Durante años, los intercambios de criptomonedas a menudo se describieron como el salvaje oeste digital. Eran lugares donde los especuladores buscaban retornos de 100x e ignoraban las reglas fundamentales de la economía. La aparición de Open USD representa la profesionalización de la industria. El enfoque ya no está en el precio del token, porque el precio siempre es un dólar. En cambio, el enfoque está en la infraestructura. Carolyn Weinberg de BNY señala que la gobernanza neutral es la clave para esta próxima etapa de crecimiento. Si una empresa controla la moneda, otras empresas dudan en usarla. Si la moneda está gobernada por un consorcio neutral, se convierte en un servicio público.

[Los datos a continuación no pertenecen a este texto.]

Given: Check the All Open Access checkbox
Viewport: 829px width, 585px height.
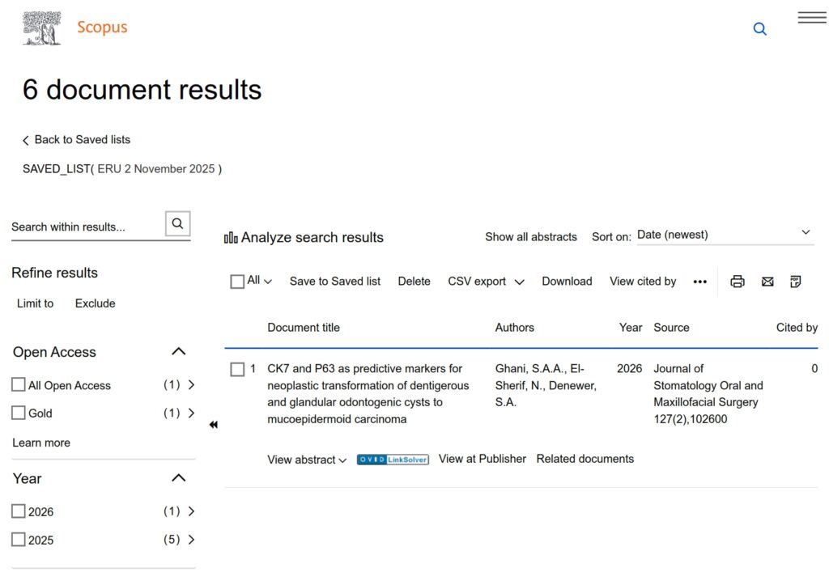Looking at the screenshot, I should (x=19, y=385).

Esto es similar a cómo funciona Internet. Ninguna empresa posee los protocolos que envían correos electrónicos o alojan sitios web. Debido a que estos protocolos son abiertos, todos pueden construir sobre ellos. Open USD aspira a ser el protocolo abierto para el dinero. Permite que una empresa fintech en Londres liquide una deuda con un banco en Tokio sin necesidad de pedir permiso a un intermediario central. Esto reduce el riesgo sistémico del sistema financiero al eliminar los puntos únicos de falla. Si un banco en la red tiene un problema, el resto de la red continúa funcionando.

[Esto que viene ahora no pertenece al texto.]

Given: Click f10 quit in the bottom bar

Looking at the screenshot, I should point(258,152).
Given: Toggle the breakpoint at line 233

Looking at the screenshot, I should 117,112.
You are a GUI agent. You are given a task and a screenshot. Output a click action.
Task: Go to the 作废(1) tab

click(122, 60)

A nivel individual, nos dirigimos hacia un mundo donde la distinción entre una "cuenta bancaria" y una "billetera digital" está desapareciendo. En términos prácticos, su dinero se está convirtiendo en una serie de puntos de datos interconectados. Esto puede resultar inquietante. Existe cierta comodidad al saber que un banco es un edificio físico con una bóveda. Paradójicamente, una cadena de bloques ofrece un tipo diferente de seguridad. Actúa como una bóveda bancaria de cristal donde las reservas son visibles para todos, pero las llaves las tienen solo los propietarios.
Esta transparencia aborda la ansiedad financiera que a menudo acompaña a la volatilidad del mercado. Cuando se pueden ver los activos que respaldan su moneda en tiempo real, el miedo a una corrida bancaria disminuye. Ya no tiene que confiar en la palabra de un director ejecutivo; puede verificar las matemáticas por sí mismo. Este es un cambio profundo en la psicología del mercado. Nos aleja de un sistema de confianza ciega en las instituciones y nos acerca a un sistema de confianza verificable en el código y la ley.
En última instancia, el lanzamiento de Open USD se trata de algo más que pagos más rápidos. Se trata de crear un sistema financiero que sea tan resiliente como las empresas a las que apoya. Históricamente, las crisis financieras ocurren cuando la infraestructura de la economía se obstruye. Al crear una red de bajo costo y alto volumen que esté abierta a todos, el consorcio Open Standard está construyendo un mejor sistema de drenaje para la economía global. Esto asegura que el dinero siempre pueda llegar a donde más se necesita, ya sea a la sede de una corporación o a la mesa de una cocina.
A medida que navegamos por estos cambios, es importante observar nuestros propios hábitos. Debemos preguntarnos quién controla las redes que utilizamos para enviar y recibir valor. La transición del dinero exclusivo del gobierno al dinero del consorcio corporativo es una revolución silenciosa, pero su impacto es generalizado. Al comprender la mecánica de estos nuevos sistemas, podemos tomar mejores decisiones sobre dónde guardamos nuestra riqueza y cómo participamos en el mercado global. El objetivo no es solo mover el dinero más rápido, sino construir un sistema que funcione para las personas que lo usan todos los días.